Find "Task: Click the Disk 1 removable drive icon" in the material below, then write out that line and every line after it exactly, ending with the last one; skip the pictures.
[[ Entries shown open ]]
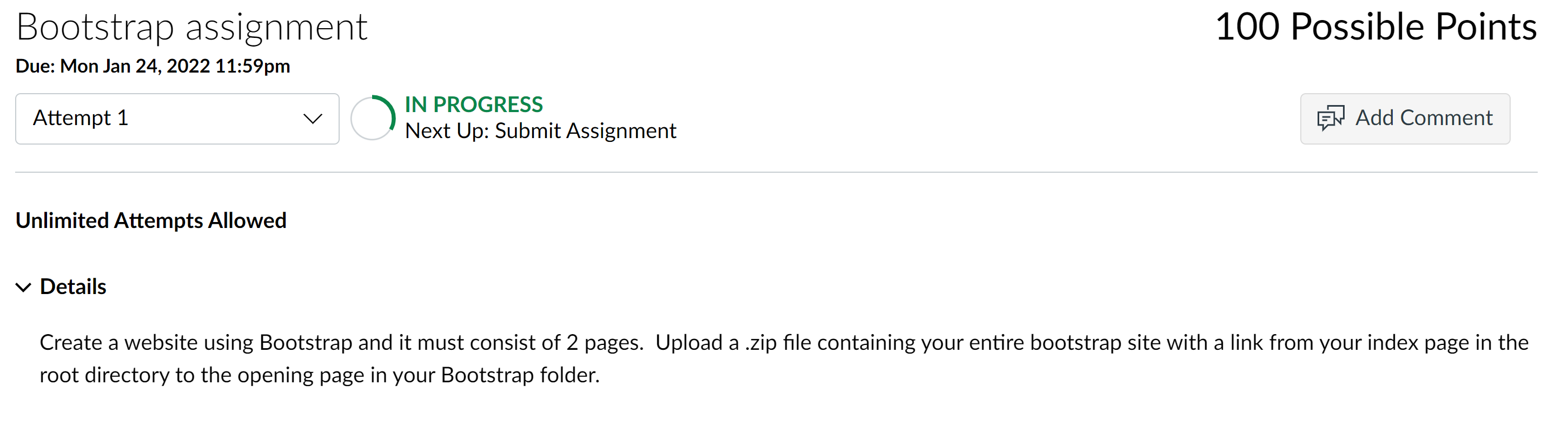Click the green IN PROGRESS status label
Viewport: 1568px width, 424px height.
coord(474,104)
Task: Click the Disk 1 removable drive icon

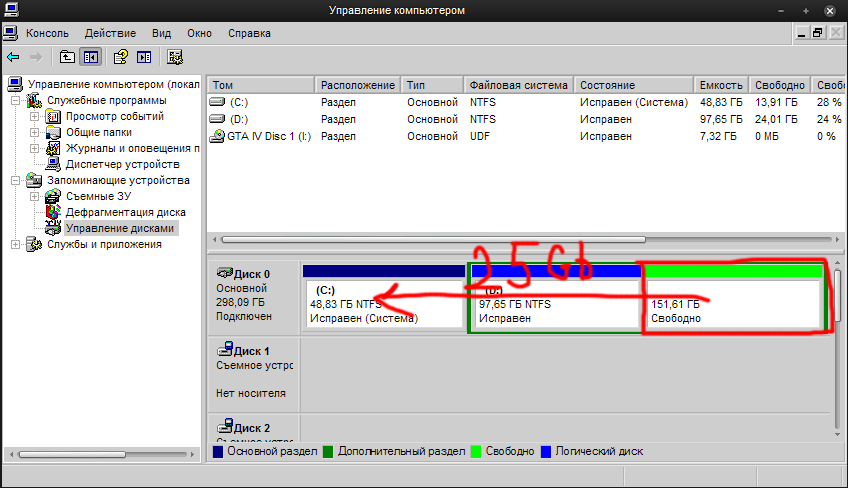Action: 224,351
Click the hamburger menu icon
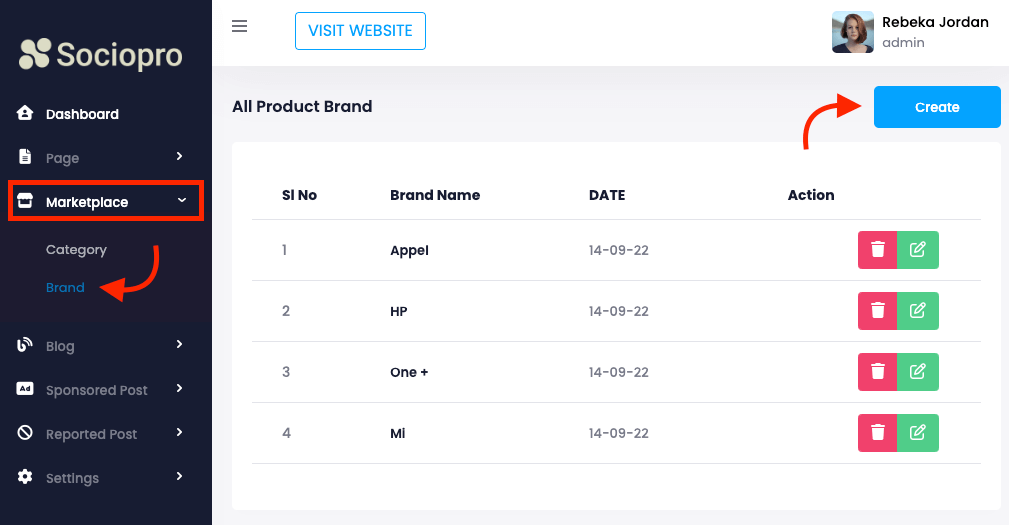1009x525 pixels. 239,26

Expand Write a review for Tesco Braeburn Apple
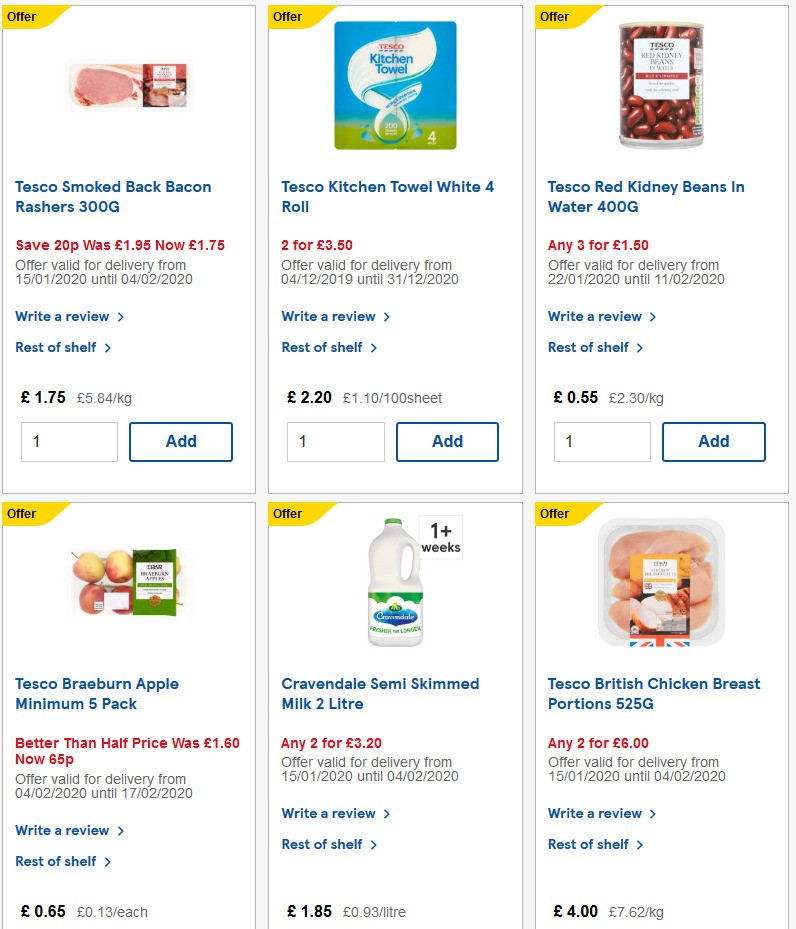(62, 830)
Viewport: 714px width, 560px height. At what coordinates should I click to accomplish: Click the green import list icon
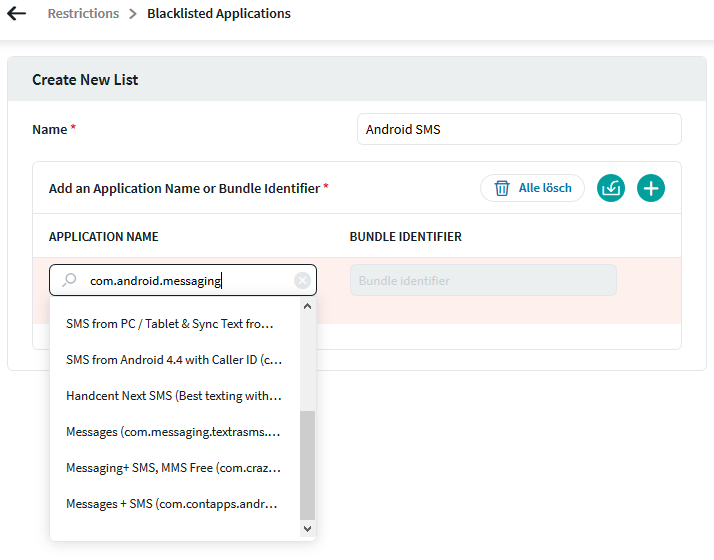point(611,188)
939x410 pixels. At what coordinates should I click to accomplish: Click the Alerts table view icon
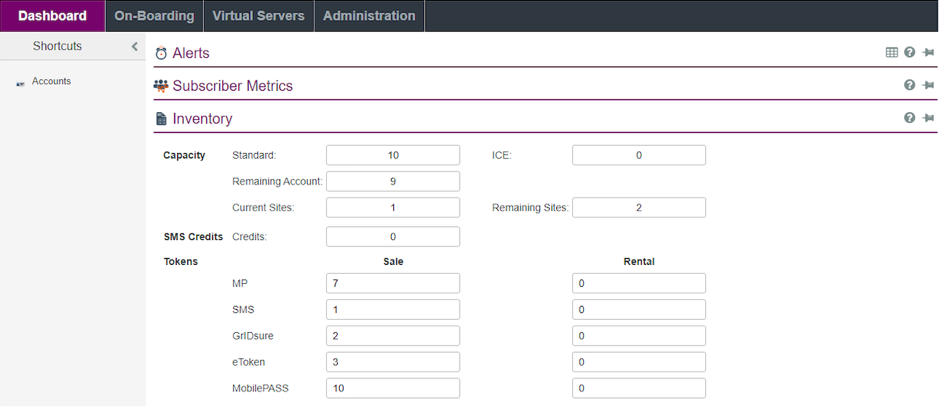coord(891,53)
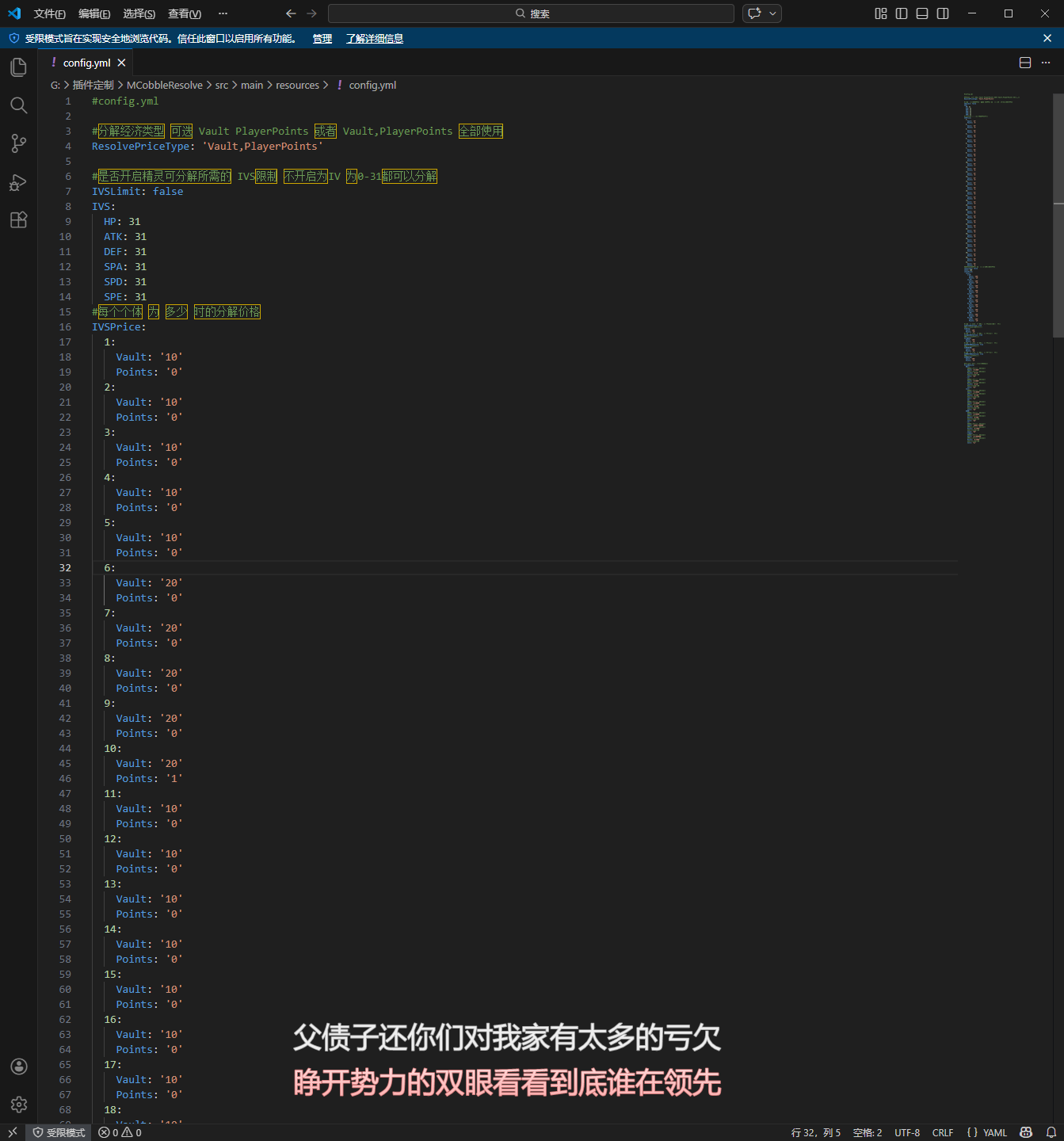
[[ Entries shown closed ]]
- Written answer:
Task: Click the Disk 1 removable drive icon

Action: 224,351
Click the hamburger menu icon
1009x525 pixels. 239,26

Expand Write a review for Tesco Braeburn Apple
(62, 830)
Viewport: 714px width, 560px height. At what coordinates should I click to accomplish: Click the green import list icon
point(611,188)
939x410 pixels. At what coordinates should I click to accomplish: Click the Alerts table view icon
coord(891,53)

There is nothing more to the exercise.